## Instructions for the task:
Could you copy the records below word for word, from their beginning through the line that contains "クッキーポリシー (38, 2393)", leaving out the pictures?

## Given entries:
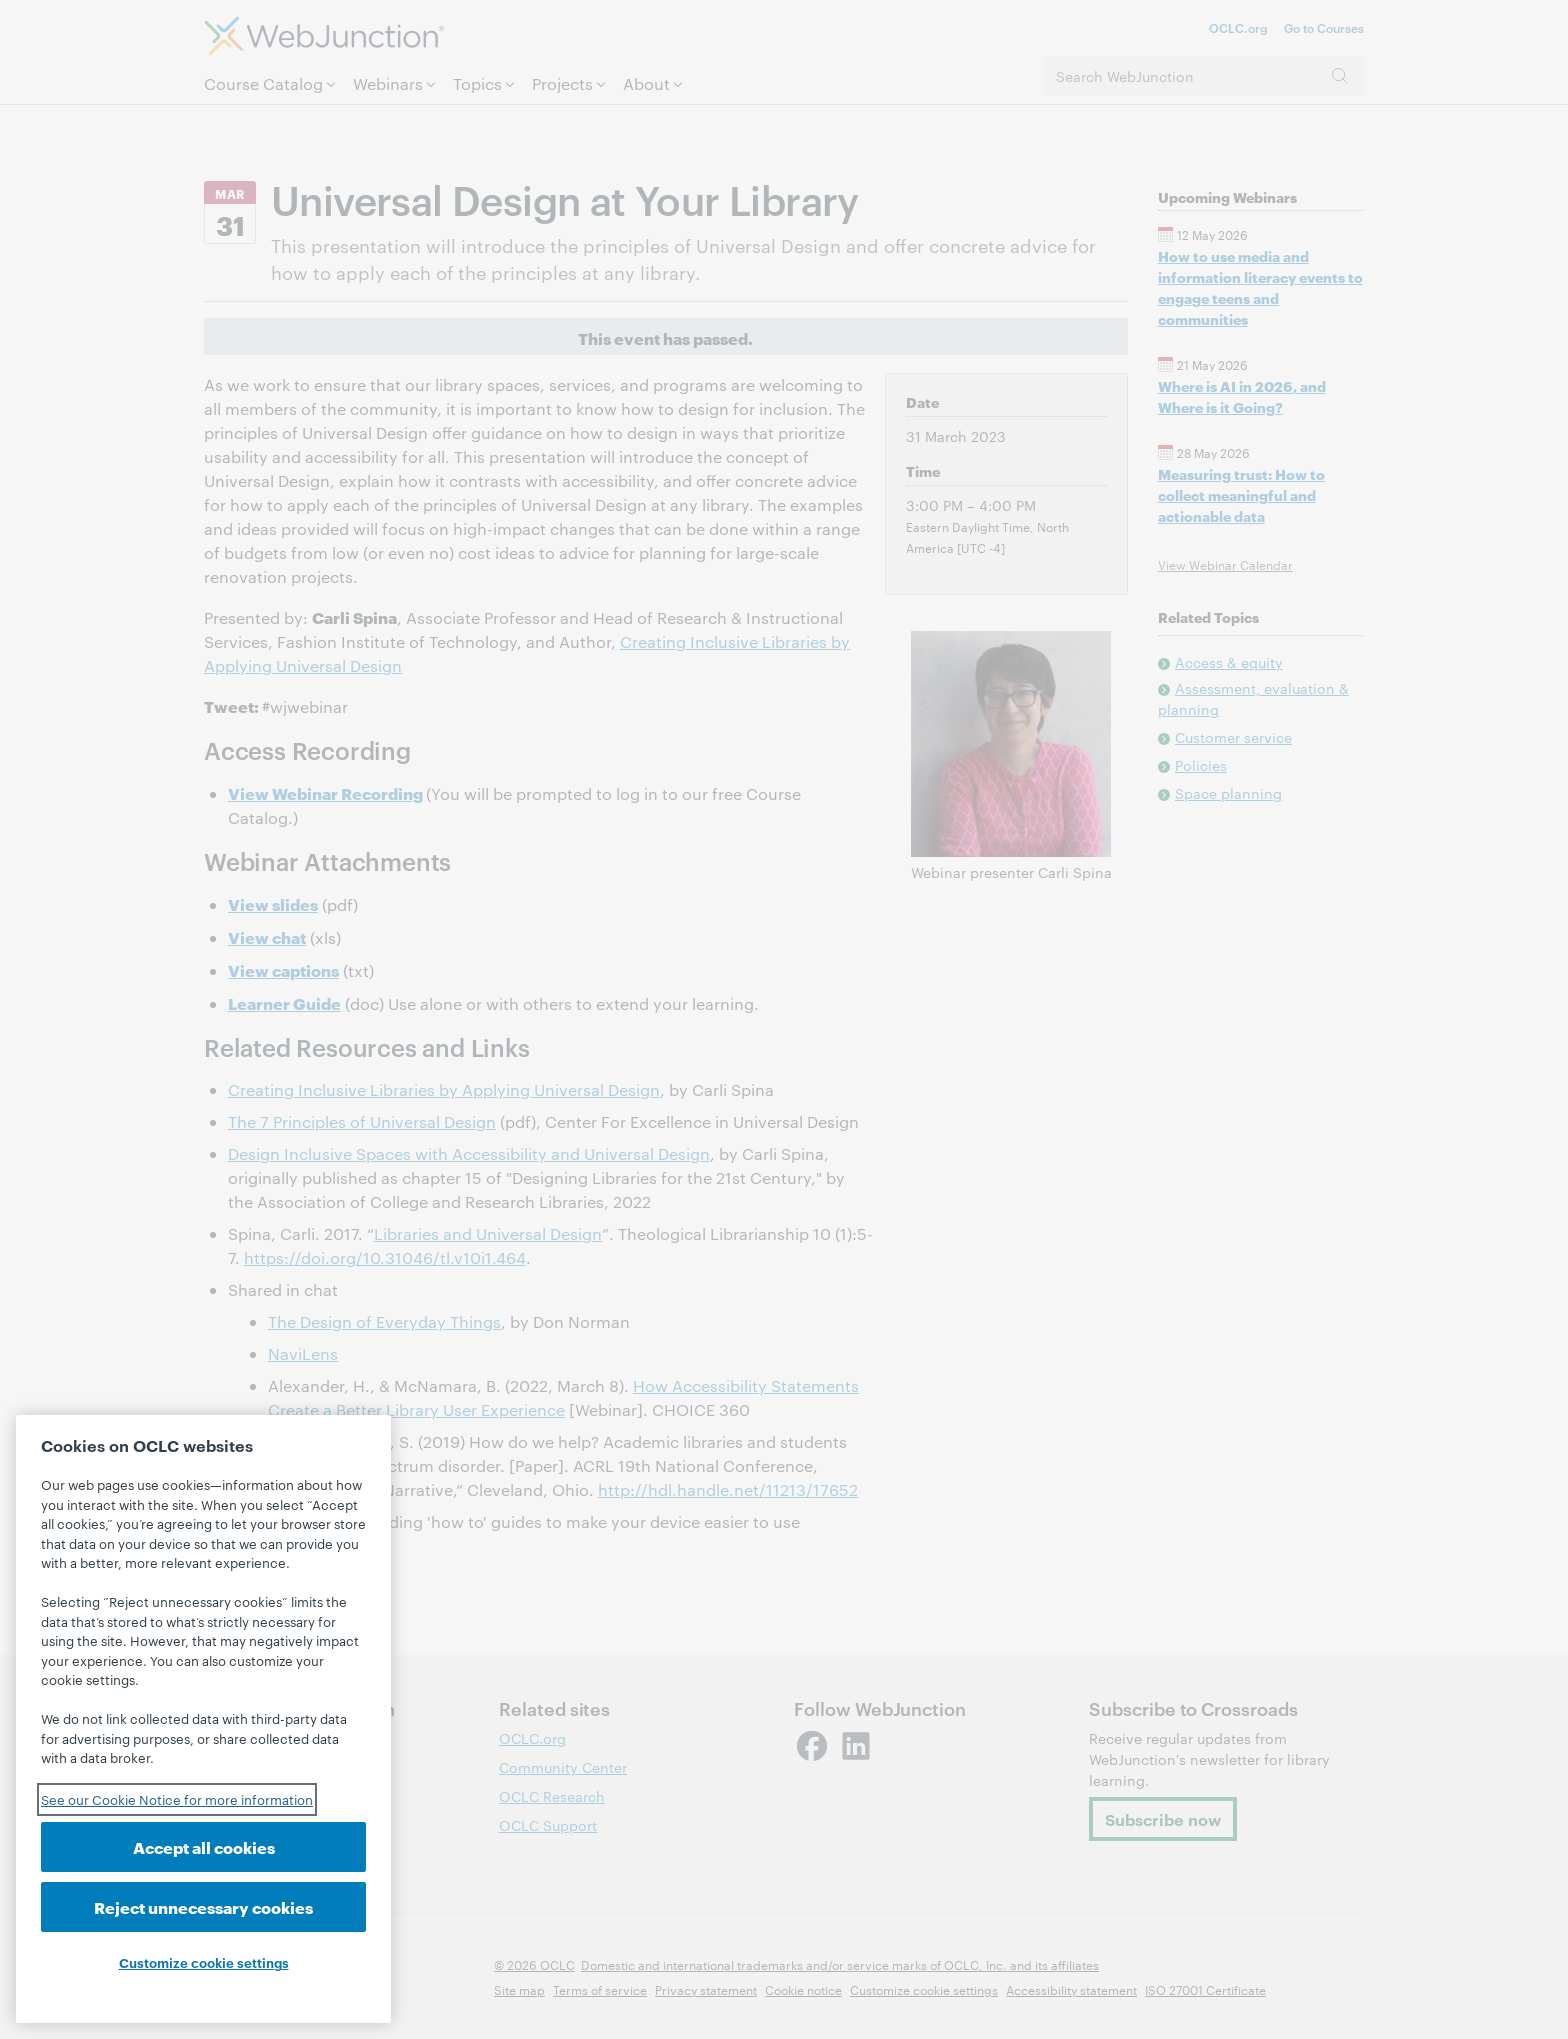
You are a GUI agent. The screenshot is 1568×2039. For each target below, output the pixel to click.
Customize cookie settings (204, 1962)
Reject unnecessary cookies (203, 1906)
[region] (203, 1719)
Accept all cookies (204, 1846)
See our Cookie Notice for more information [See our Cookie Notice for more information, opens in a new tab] (177, 1799)
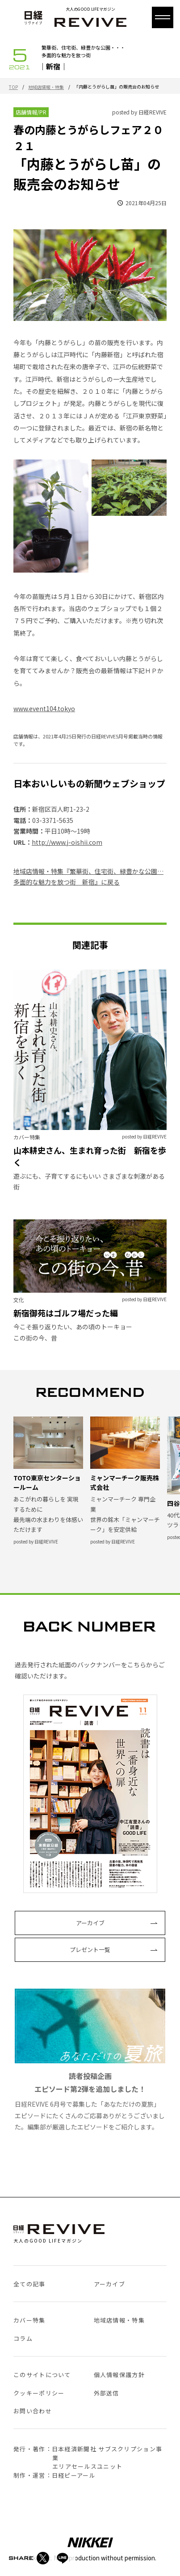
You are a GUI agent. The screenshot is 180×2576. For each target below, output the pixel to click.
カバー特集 (29, 2320)
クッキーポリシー (38, 2393)
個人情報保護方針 (119, 2374)
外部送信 (106, 2393)
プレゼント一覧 (90, 1949)
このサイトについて (42, 2374)
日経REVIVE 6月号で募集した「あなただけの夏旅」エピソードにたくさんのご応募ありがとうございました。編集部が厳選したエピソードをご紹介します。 (90, 2060)
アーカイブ (90, 1922)
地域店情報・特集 (46, 87)
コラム (23, 2338)
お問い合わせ (32, 2411)
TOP (13, 87)
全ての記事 (29, 2284)
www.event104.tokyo (44, 708)
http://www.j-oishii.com (67, 842)
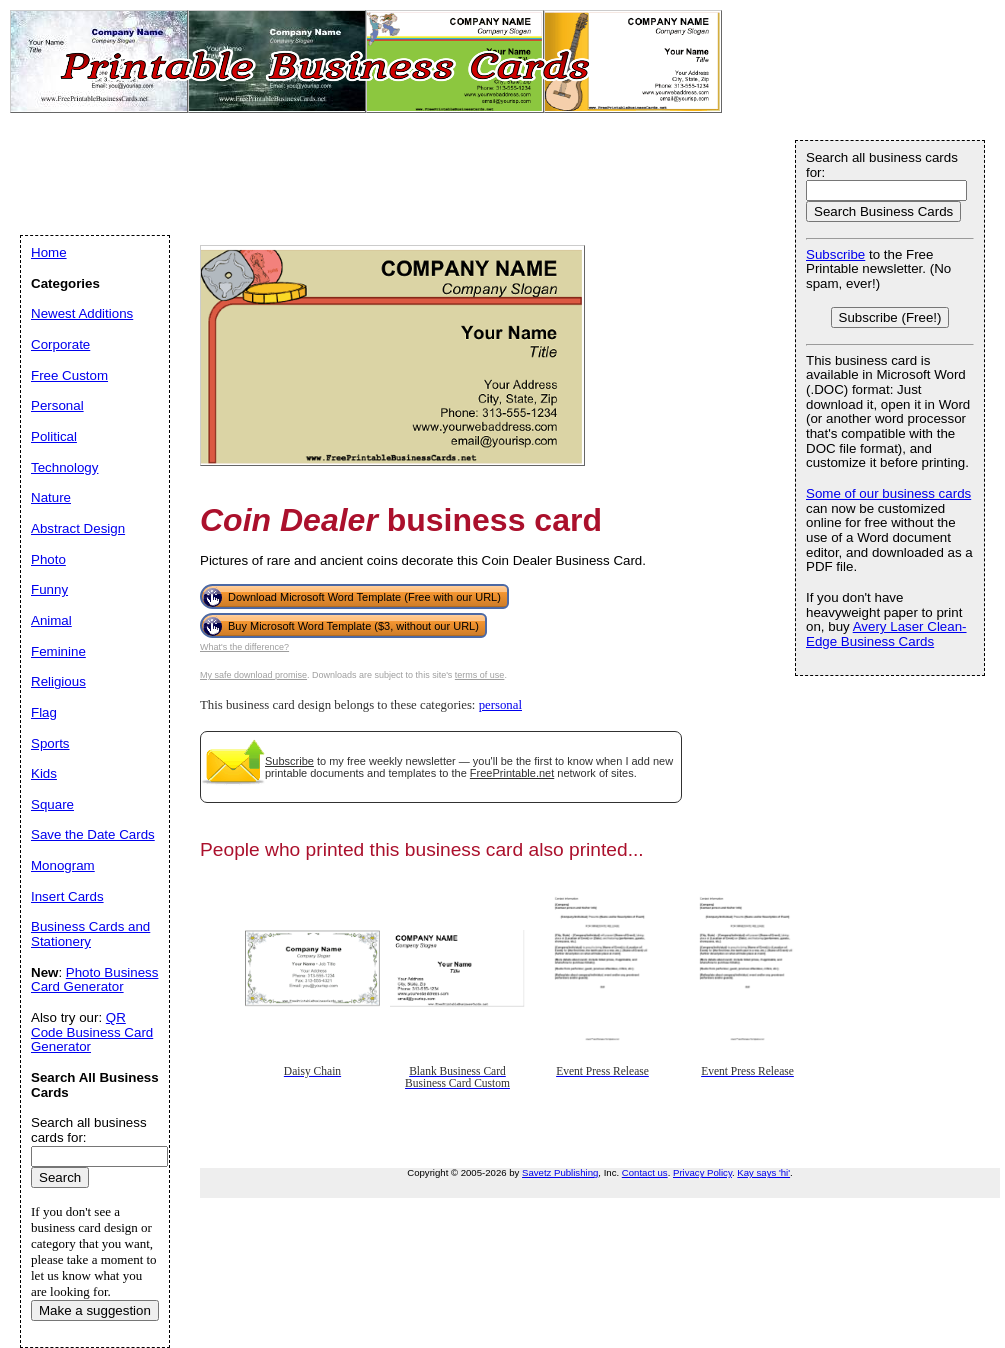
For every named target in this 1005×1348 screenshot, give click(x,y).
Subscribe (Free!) (890, 317)
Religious (58, 681)
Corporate (60, 344)
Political (54, 436)
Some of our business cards (888, 493)
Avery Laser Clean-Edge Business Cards (886, 634)
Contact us (645, 1172)
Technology (64, 467)
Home (49, 252)
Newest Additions (82, 313)
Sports (50, 743)
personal (500, 705)
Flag (44, 712)
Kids (44, 773)
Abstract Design (78, 528)
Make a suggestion (95, 1310)
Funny (49, 589)
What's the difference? (244, 647)
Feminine (58, 651)
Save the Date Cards (93, 834)
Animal (51, 620)
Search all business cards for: (882, 165)
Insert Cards (67, 896)
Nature (51, 497)
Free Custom (69, 375)
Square (52, 804)
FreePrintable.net (512, 773)
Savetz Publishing (560, 1172)
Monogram (63, 865)
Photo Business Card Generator (94, 980)
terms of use (480, 675)
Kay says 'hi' (763, 1172)
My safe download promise (253, 675)
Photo (48, 559)
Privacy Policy (702, 1172)
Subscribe (289, 761)
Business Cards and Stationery (90, 934)
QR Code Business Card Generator (92, 1032)
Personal (57, 405)
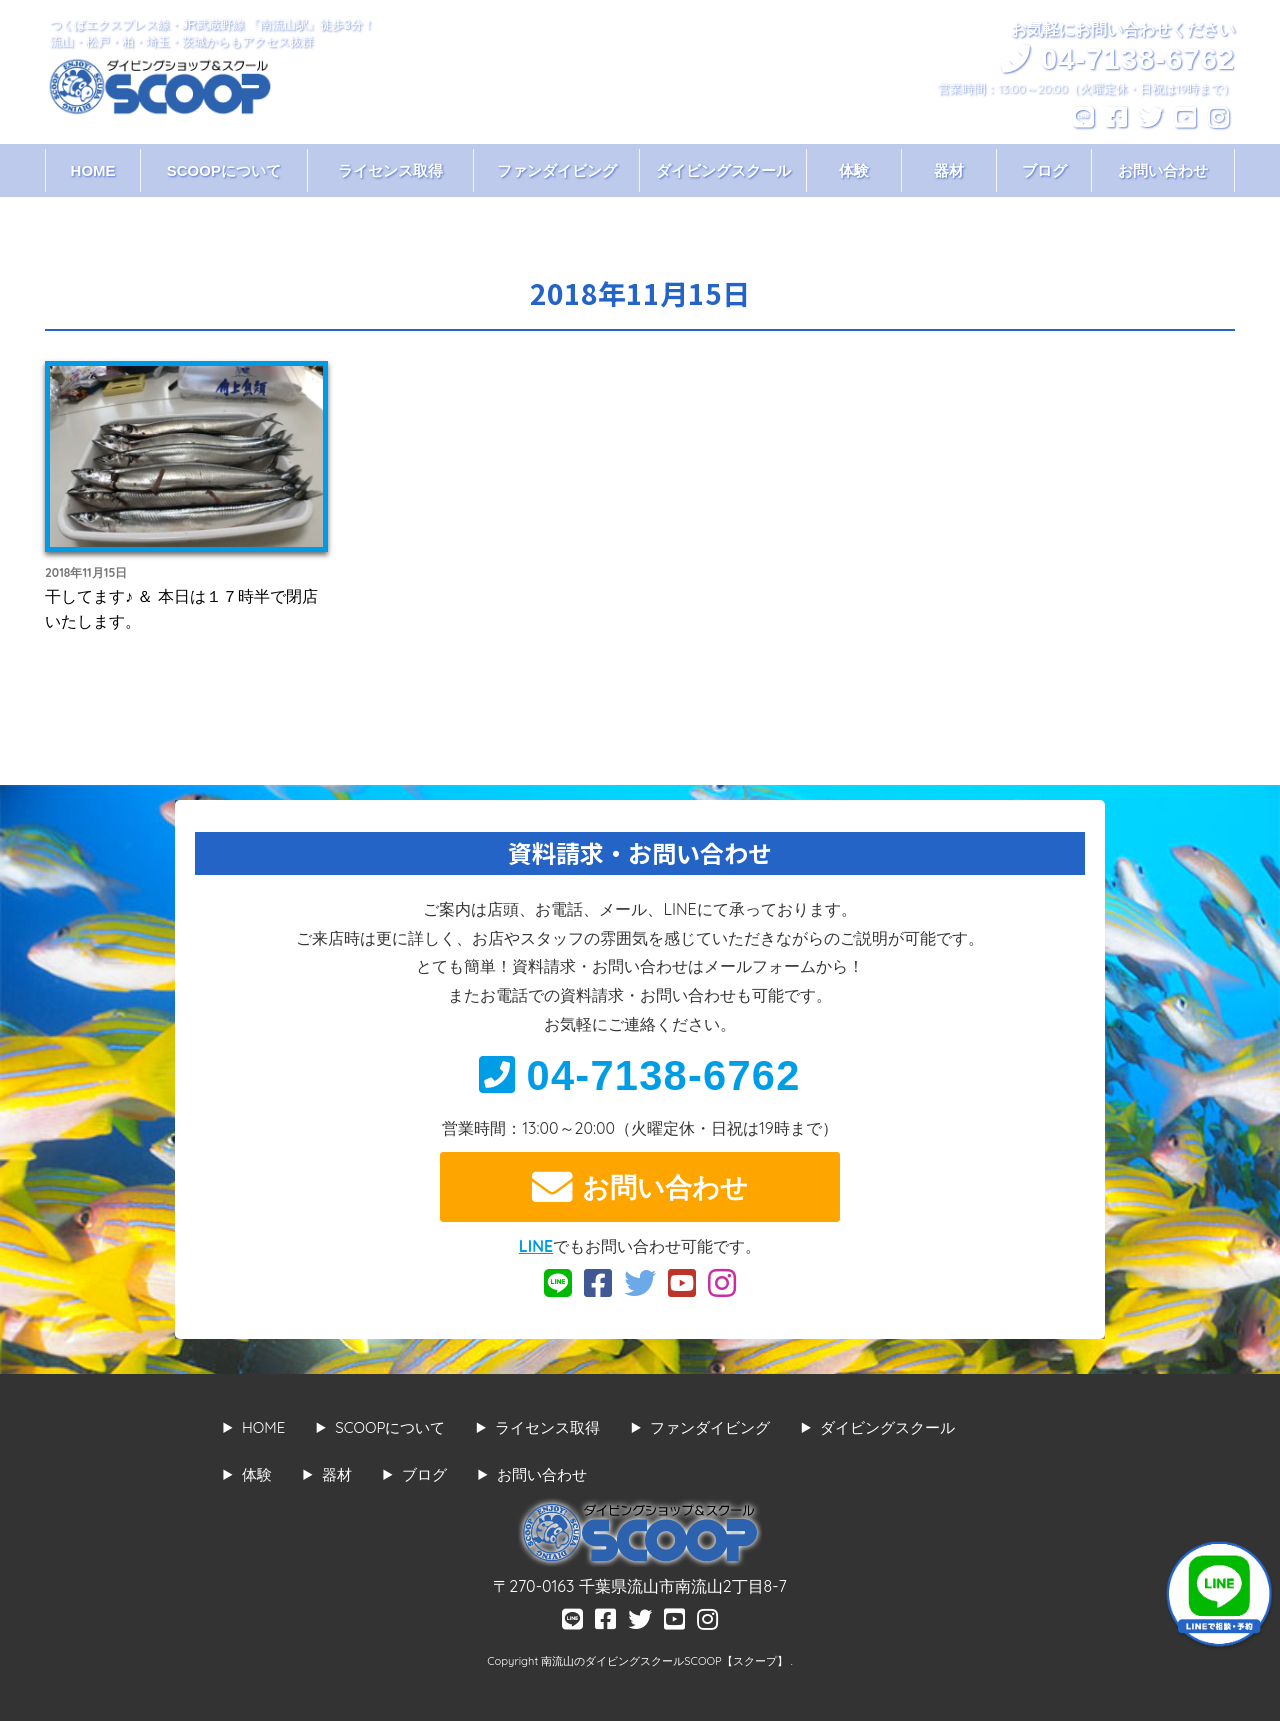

## Complete output:
You are a GUI agent. The screenshot is 1568×2039. For each target below, output the pixel to click.
Customize cookie settings (204, 1962)
Reject unnecessary cookies (203, 1906)
[region] (203, 1719)
Accept all cookies (204, 1846)
See our Cookie Notice for more information [See our Cookie Notice for more information, opens in a new tab] (177, 1799)
You are a GUI agent. The screenshot is 180×2576. For each target below, output the pixel to click.
カバー特集 (29, 2320)
クッキーポリシー (38, 2393)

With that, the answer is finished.